Zyriab, prince du luth et maître d’élégance
Musicien de génie, fin lettré, compositeur et poète, il est l’un des principaux fondateurs de la musique arabo-andalouse au IXe siècle. Connu pour avoir introduit le luth en Andalousie, il est aussi célèbre pour son raffinement.
Abou Al-Hassan Ali Ibn Nâfi, dit “Zyriab” (“l’oiseau noir”, en lien avec son teint foncé), naît dans le village kurde de Mossoul, en Irak, en 789. Il est le fils unique d’une famille plutôt pauvre. A Bagdad, où son père s’installe, il étudie la science, la littérature, la géographie et l’astronomie, et se révèle un brillant élève. Mais il va exceller en musique, auprès de son maître, le grand Ishaq al-Mawsili, un kurde lui aussi originaire de Mossoul, et descendant d’Ibrahim al-Mawsili, musicien de cour, lequel a fondé à Bagdad le premier conservatoire de musique arabo-musulmane. La ville est alors un centre mondial de la culture, de l’art et de la science.

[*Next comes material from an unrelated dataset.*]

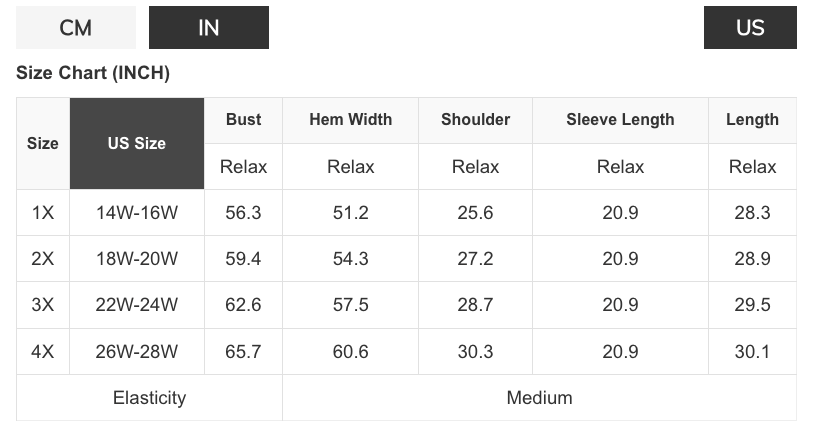Click the 60.6 hem width cell

351,351
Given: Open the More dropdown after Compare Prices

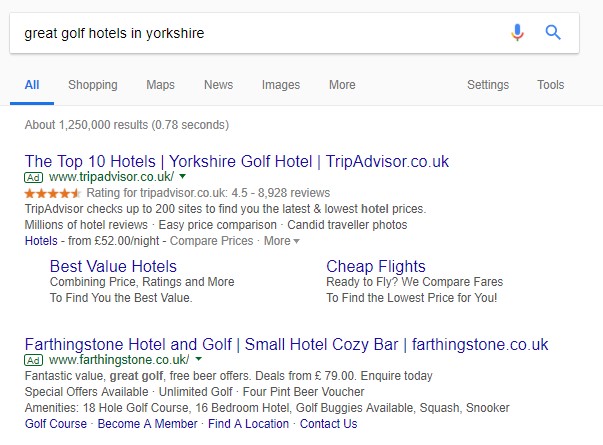Looking at the screenshot, I should [x=281, y=241].
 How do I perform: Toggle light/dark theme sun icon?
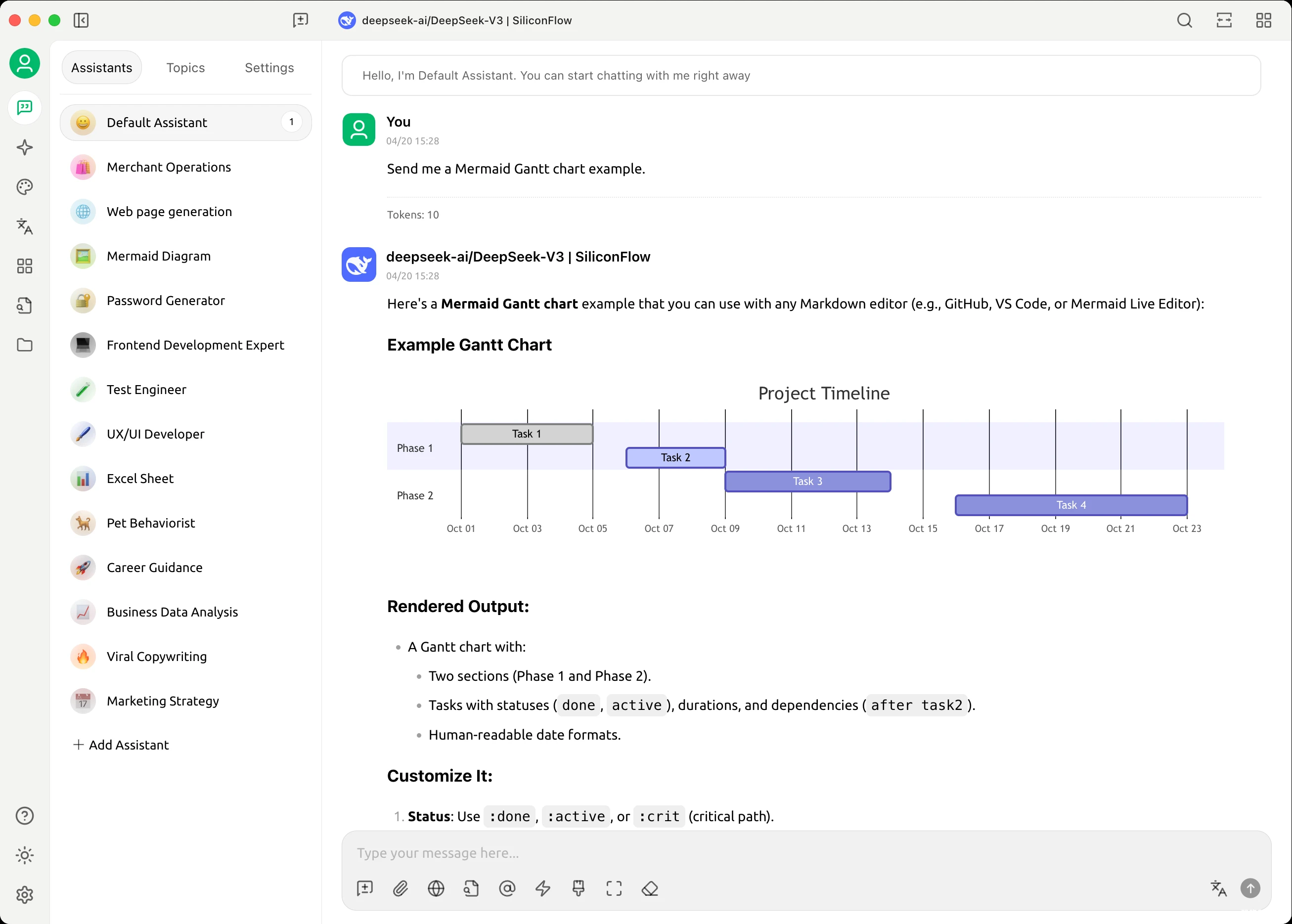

A 12 ans, Zyriab éblouit déjà par son chant et son jeu au luth. A 19 ans, il fait de cet instrument, venu de Perse, un oud en lui ajoutant une cinquième corde. La notoriété du jeune homme parvient jusqu’au calife Haroun al-Rachid, qui le convoque à la cour. Séduit par sa voix d’or et son jeu brillant, ce dernier le comble de cadeaux somptueux. Fou de jalousie et de rage de voir son protégé l’éclipser, Ishaq al-Mawsili ordonne alors à Zyriab de fuir Bagdad au plus vite, avec une compensation en argent, sous peine de prison ou de mort en cas de refus.
Le jeune musicien accepte et quitte la capitale abbasside. Il passe quelques années à la cour des Aghlabides à Kairouan, en Tunisie. Après un bref séjour au Maroc, il s’établit à Cordoue en 822, où le calife omeyyade Abd al-Rahman II l’accueille de façon princière et le traite avec les plus grands honneurs. Zyriab reçoit 200 pièces d’or par mois, d’abondants dons en nature, comme des maisons, des jardins et des champs valant une fortune. Il se marie dans le luxe avec une fille de la famille royale dont il aura trois enfants. Conseiller très écouté du calife, Zyriab devient une sorte de ministre de la Culture auprès de lui. Il crée une école de musique à Cordoue, premier conservatoire d’Europe, ouvert à tous et financé par la cassette du monarque.
Il fait de Courdoue la capitale du bon goût
Outre ses travaux de musicologue qui font le succès et le raffinement de la musique arabo-andalouse, cet artiste de génie multiplie des inventions artistiques majeures : il invente des techniques poétiques et vocales telles que le “mouachah” ou le “zajal”, qui donnèrent naissance au flamenco. Il compose alors un millier de poèmes mélodiques qui seront joués et chantés de Cordoue à Carthage. Perfectionniste, il introduit à la cour le système des “noubas” – fondement de la musique andalouse –, codifie le chant, explore les musiques du Nord, les “romanceros”, et assimile le chant grégorien qu’il transporte dans le “malouf”.
En plus de la musique, Zyriab fait aussi découvrir aux Andalous le jeu de polo et les échecs. Son goût du luxe et son charisme font de lui le maître d’élégance dans la région. Il révolutionne les modes vestimentaires, les bonnes manières, la cosmétique, la coiffure, la gastronomie, l’art de la table. Cordoue, grand centre intellectuel de l’Europe d’alors, devient la capitale du bon goût. A sa mort, en 857, Zyriab laisse en héritage un véritable art de vivre andalou, dont le raffinement va rayonner en Europe et dans tout le bassin méditerranéen.